[BEGIN]
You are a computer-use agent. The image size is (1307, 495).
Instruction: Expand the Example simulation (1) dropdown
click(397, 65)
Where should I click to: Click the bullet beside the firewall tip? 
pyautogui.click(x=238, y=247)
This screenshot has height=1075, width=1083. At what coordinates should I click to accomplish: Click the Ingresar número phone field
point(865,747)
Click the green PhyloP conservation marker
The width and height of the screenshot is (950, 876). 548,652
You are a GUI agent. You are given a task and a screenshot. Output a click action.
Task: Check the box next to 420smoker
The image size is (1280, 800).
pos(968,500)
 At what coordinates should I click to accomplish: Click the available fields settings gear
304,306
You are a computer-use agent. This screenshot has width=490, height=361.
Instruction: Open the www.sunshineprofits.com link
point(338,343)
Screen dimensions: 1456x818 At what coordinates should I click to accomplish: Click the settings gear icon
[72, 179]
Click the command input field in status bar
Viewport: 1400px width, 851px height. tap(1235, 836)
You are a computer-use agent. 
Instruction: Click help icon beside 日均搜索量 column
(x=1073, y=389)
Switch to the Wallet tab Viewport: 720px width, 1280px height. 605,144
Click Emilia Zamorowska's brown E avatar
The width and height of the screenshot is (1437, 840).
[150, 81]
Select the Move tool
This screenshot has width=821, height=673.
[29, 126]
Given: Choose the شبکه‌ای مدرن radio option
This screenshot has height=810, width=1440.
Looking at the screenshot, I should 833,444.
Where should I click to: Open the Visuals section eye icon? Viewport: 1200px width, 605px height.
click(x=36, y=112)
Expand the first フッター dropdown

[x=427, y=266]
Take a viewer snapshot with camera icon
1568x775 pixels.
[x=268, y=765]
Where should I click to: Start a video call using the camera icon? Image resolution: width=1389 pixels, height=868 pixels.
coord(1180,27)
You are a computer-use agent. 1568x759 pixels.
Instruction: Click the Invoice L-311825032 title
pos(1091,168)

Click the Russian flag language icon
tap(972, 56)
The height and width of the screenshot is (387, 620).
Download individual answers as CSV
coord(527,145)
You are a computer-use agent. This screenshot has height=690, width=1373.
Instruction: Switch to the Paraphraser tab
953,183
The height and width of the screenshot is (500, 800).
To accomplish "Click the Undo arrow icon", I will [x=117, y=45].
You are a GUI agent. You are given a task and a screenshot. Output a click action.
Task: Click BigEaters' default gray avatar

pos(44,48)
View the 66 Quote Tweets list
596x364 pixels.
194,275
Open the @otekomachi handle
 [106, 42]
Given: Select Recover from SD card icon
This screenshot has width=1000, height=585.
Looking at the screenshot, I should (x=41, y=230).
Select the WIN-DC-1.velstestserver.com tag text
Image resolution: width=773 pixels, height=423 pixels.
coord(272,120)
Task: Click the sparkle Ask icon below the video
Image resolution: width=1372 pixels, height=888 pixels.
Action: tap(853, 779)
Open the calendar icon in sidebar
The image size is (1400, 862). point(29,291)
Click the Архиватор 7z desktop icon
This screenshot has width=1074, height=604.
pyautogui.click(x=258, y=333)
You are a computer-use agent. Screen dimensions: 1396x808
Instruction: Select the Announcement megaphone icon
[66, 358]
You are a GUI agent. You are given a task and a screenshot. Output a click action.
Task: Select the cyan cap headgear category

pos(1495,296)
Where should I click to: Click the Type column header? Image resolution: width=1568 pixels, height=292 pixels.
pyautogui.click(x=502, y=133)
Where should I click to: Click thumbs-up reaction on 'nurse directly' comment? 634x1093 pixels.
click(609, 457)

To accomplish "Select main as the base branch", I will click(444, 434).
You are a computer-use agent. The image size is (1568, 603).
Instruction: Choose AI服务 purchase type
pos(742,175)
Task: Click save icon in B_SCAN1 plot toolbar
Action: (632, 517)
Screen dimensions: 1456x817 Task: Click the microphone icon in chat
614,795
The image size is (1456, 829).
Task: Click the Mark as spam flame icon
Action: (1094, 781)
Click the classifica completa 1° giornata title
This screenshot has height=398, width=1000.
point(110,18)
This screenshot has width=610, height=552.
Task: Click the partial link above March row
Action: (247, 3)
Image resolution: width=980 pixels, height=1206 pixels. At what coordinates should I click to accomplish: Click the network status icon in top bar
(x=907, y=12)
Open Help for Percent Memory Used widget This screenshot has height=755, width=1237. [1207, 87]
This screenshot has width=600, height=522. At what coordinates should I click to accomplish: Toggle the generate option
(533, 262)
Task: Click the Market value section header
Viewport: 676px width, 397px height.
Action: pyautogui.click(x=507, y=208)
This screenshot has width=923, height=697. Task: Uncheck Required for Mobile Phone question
[END]
Challenge:
Reproduce all of the data above, switching "camera icon" to "camera button" wherever it appears and leaving everything else unchanged.

Output of the exercise:
You are a computer-use agent. The image size is (1307, 495).
Instruction: Expand the Example simulation (1) dropdown
click(397, 65)
Where should I click to: Click the bullet beside the firewall tip? 
pyautogui.click(x=238, y=247)
This screenshot has height=1075, width=1083. At what coordinates should I click to accomplish: Click the Ingresar número phone field
point(865,747)
Click the green PhyloP conservation marker
The width and height of the screenshot is (950, 876). 548,652
You are a GUI agent. You are given a task and a screenshot. Output a click action.
Task: Check the box next to 420smoker
The image size is (1280, 800).
pos(968,500)
 At what coordinates should I click to accomplish: Click the available fields settings gear
304,306
You are a computer-use agent. This screenshot has width=490, height=361.
Instruction: Open the www.sunshineprofits.com link
point(338,343)
Screen dimensions: 1456x818 At what coordinates should I click to accomplish: Click the settings gear icon
[72, 179]
Click the command input field in status bar
Viewport: 1400px width, 851px height. tap(1235, 836)
You are a computer-use agent. 
Instruction: Click help icon beside 日均搜索量 column
(x=1073, y=389)
Switch to the Wallet tab Viewport: 720px width, 1280px height. 605,144
Click Emilia Zamorowska's brown E avatar
The width and height of the screenshot is (1437, 840).
[150, 81]
Select the Move tool
This screenshot has width=821, height=673.
[29, 126]
Given: Choose the شبکه‌ای مدرن radio option
This screenshot has height=810, width=1440.
Looking at the screenshot, I should 833,444.
Where should I click to: Open the Visuals section eye icon? Viewport: 1200px width, 605px height.
click(x=36, y=112)
Expand the first フッター dropdown

[x=427, y=266]
Take a viewer snapshot with camera button
1568x775 pixels.
[x=268, y=765]
Where should I click to: Start a video call using the camera button? Image resolution: width=1389 pixels, height=868 pixels.
coord(1180,27)
You are a computer-use agent. 1568x759 pixels.
Instruction: Click the Invoice L-311825032 title
pos(1091,168)

Click the Russian flag language icon
tap(972, 56)
The height and width of the screenshot is (387, 620).
Download individual answers as CSV
coord(527,145)
You are a computer-use agent. This screenshot has height=690, width=1373.
Instruction: Switch to the Paraphraser tab
953,183
The height and width of the screenshot is (500, 800).
To accomplish "Click the Undo arrow icon", I will [x=117, y=45].
You are a GUI agent. You are given a task and a screenshot. Output a click action.
Task: Click BigEaters' default gray avatar

pos(44,48)
View the 66 Quote Tweets list
596x364 pixels.
194,275
Open the @otekomachi handle
 [106, 42]
Given: Select Recover from SD card icon
This screenshot has width=1000, height=585.
Looking at the screenshot, I should (x=41, y=230).
Select the WIN-DC-1.velstestserver.com tag text
Image resolution: width=773 pixels, height=423 pixels.
coord(272,120)
Task: Click the sparkle Ask icon below the video
Image resolution: width=1372 pixels, height=888 pixels.
Action: tap(853, 779)
Open the calendar icon in sidebar
The image size is (1400, 862). point(29,291)
Click the Архиватор 7z desktop icon
This screenshot has width=1074, height=604.
pyautogui.click(x=258, y=333)
You are a computer-use agent. Screen dimensions: 1396x808
Instruction: Select the Announcement megaphone icon
[66, 358]
You are a GUI agent. You are given a task and a screenshot. Output a click action.
Task: Select the cyan cap headgear category

pos(1495,296)
Where should I click to: Click the Type column header? Image resolution: width=1568 pixels, height=292 pixels.
pyautogui.click(x=502, y=133)
Where should I click to: Click thumbs-up reaction on 'nurse directly' comment? 634x1093 pixels.
click(609, 457)

To accomplish "Select main as the base branch", I will click(444, 434).
You are a computer-use agent. The image size is (1568, 603).
Instruction: Choose AI服务 purchase type
pos(742,175)
Task: Click save icon in B_SCAN1 plot toolbar
Action: (632, 517)
Screen dimensions: 1456x817 Task: Click the microphone icon in chat
614,795
The image size is (1456, 829).
Task: Click the Mark as spam flame icon
Action: (1094, 781)
Click the classifica completa 1° giornata title
This screenshot has height=398, width=1000.
point(110,18)
This screenshot has width=610, height=552.
Task: Click the partial link above March row
Action: (247, 3)
Image resolution: width=980 pixels, height=1206 pixels. At what coordinates should I click to accomplish: Click the network status icon in top bar
(x=907, y=12)
Open Help for Percent Memory Used widget This screenshot has height=755, width=1237. [1207, 87]
This screenshot has width=600, height=522. At what coordinates should I click to accomplish: Toggle the generate option
(533, 262)
Task: Click the Market value section header
Viewport: 676px width, 397px height.
Action: pyautogui.click(x=507, y=208)
This screenshot has width=923, height=697. Task: Uncheck Required for Mobile Phone question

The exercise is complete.